Runaway Regular Expressions: Catastrophic Backtracking

Consider the regular expression (x+x+)+y. Before you scream in horror and say this contrived example should be written as xx+y to match exactly the same without those terribly nested quantifiers: just assume that each "x" represents something more complex, with certain strings being matched by both "x". See the section on HTML files below for a real example.
Let's see what happens when you apply this regex to xxxxxxxxxxy. The first x+ will match all 10 x characters. The second x+ fails. The first x+ then backtracks to 9 matches, and the second one picks up the remaining x.
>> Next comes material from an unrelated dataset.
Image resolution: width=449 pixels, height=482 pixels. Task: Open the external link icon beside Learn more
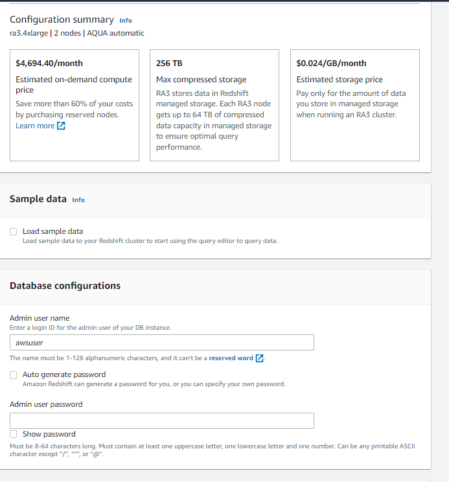61,126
The group has now matched once. The group repeats, but fails at the first x+. Since one repetition was sufficient, the group matches. y matches y and an overall match is found. The regex is declared functional, the code is shipped to the customer, and his computer explodes. Almost.
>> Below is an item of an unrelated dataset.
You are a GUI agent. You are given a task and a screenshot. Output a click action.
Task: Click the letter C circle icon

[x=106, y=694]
The above regex turns ugly when the y is missing from the subject string. When y fails, the regex engine backtracks. The group has one iteration it can backtrack into. The second x+ matched only one x, so it can't backtrack. But the first x+ can give up one x. The second x+ promptly matches xx. The group again has one iteration, fails the next one, and the y fails. Backtracking again, the second x+ now has one backtracking position, reducing itself to match x. The group tries a second iteration. The first x+ matches but the second is stuck at the end of the string. Backtracking again, the first x+ in the group's first iteration reduces itself to 7 characters. The second x+ matches xxx. Failing y, the second x+ is reduced to xx and then x. Now, the group can match a second iteration, with one x for each x+. But this (7,1),(1,1) combination fails too. So it goes to (6,4) and then (6,2)(1,1) and then (6,1),(2,1) and then (6,1),(1,2) and then I think you start to get the drift.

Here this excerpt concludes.